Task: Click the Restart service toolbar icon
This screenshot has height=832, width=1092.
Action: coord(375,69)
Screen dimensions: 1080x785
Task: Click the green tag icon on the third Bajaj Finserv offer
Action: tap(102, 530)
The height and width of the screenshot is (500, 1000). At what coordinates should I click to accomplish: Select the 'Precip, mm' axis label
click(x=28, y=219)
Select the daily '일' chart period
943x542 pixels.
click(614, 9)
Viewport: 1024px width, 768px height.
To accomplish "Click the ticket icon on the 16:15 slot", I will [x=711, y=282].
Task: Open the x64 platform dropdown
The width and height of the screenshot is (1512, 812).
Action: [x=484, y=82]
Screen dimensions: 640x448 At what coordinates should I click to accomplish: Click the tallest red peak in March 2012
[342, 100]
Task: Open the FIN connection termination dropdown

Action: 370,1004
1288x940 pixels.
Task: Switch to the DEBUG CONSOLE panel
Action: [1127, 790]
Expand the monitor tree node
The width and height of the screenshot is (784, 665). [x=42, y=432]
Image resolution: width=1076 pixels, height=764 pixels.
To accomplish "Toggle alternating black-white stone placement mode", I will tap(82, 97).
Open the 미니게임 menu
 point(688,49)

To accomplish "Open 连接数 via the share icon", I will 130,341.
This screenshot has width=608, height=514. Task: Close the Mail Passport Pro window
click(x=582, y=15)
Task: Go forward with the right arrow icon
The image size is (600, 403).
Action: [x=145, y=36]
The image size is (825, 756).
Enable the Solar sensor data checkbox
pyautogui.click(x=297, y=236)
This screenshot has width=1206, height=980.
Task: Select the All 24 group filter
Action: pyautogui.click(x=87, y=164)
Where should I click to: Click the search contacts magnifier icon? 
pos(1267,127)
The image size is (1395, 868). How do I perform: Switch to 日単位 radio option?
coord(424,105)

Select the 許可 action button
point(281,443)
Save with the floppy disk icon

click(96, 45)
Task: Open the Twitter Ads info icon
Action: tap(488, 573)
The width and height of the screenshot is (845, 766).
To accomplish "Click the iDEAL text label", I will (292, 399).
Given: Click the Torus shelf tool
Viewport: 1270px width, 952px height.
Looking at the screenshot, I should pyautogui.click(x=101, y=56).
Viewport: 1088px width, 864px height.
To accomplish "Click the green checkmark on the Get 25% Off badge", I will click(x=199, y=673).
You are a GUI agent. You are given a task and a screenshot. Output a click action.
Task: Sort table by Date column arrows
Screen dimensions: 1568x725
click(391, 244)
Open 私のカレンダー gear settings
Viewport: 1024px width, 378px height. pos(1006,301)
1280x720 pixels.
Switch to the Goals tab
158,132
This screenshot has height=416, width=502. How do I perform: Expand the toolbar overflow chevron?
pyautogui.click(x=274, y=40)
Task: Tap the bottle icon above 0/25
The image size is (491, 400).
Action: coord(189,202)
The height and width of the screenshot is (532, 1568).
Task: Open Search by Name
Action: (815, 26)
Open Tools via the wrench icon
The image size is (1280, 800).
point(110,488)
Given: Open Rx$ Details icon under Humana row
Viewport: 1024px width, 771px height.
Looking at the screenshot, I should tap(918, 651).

▸ **Activity**: What do the lines of the material read, from the first through the line with "Task: Open the x64 platform dropdown"? Transcribe them exactly and stop there.

▸ **Expected answer**:
Task: Click the Restart service toolbar icon
This screenshot has height=832, width=1092.
Action: coord(375,69)
Screen dimensions: 1080x785
Task: Click the green tag icon on the third Bajaj Finserv offer
Action: tap(102, 530)
The height and width of the screenshot is (500, 1000). At what coordinates should I click to accomplish: Select the 'Precip, mm' axis label
click(x=28, y=219)
Select the daily '일' chart period
943x542 pixels.
click(614, 9)
Viewport: 1024px width, 768px height.
To accomplish "Click the ticket icon on the 16:15 slot", I will [x=711, y=282].
Task: Open the x64 platform dropdown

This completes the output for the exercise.